** start **
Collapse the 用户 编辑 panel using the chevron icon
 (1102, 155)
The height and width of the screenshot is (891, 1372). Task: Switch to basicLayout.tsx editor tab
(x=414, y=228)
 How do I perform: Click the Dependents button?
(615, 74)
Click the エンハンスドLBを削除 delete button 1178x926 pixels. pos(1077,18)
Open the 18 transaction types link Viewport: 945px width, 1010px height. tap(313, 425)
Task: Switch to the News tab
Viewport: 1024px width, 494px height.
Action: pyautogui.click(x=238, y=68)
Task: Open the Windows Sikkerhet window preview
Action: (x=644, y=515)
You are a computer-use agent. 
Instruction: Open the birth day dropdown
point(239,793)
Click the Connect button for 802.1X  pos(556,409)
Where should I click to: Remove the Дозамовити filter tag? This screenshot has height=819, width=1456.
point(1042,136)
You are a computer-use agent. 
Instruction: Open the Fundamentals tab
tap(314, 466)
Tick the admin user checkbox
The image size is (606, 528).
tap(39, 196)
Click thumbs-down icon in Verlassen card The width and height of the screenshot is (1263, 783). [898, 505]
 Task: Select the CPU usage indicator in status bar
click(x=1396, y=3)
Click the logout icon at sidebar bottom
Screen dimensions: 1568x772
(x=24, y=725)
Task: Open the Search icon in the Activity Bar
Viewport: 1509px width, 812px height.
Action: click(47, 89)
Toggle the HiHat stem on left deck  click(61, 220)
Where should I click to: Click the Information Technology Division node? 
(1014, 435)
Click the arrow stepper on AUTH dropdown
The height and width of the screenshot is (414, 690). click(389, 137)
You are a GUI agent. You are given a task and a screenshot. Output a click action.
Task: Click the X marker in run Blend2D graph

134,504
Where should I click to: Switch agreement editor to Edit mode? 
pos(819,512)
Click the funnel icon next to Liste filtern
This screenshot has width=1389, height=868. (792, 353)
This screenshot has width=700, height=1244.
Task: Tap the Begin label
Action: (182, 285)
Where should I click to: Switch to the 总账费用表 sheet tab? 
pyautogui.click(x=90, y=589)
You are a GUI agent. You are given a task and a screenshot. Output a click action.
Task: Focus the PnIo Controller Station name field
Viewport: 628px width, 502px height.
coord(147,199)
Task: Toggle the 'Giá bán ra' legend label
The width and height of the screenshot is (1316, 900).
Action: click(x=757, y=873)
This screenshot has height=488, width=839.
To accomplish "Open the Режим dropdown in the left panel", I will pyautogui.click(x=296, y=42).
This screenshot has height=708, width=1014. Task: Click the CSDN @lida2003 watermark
** end **
Copy the listing above from its beginning down to the line containing "point(1042,136)", with both of those lines included, reproducing each line exactly as it appears.

Task output =
Collapse the 用户 编辑 panel using the chevron icon
 (1102, 155)
The height and width of the screenshot is (891, 1372). Task: Switch to basicLayout.tsx editor tab
(x=414, y=228)
 How do I perform: Click the Dependents button?
(615, 74)
Click the エンハンスドLBを削除 delete button 1178x926 pixels. pos(1077,18)
Open the 18 transaction types link Viewport: 945px width, 1010px height. tap(313, 425)
Task: Switch to the News tab
Viewport: 1024px width, 494px height.
Action: pyautogui.click(x=238, y=68)
Task: Open the Windows Sikkerhet window preview
Action: (x=644, y=515)
You are a computer-use agent. 
Instruction: Open the birth day dropdown
point(239,793)
Click the Connect button for 802.1X  pos(556,409)
Where should I click to: Remove the Дозамовити filter tag? This screenshot has height=819, width=1456.
point(1042,136)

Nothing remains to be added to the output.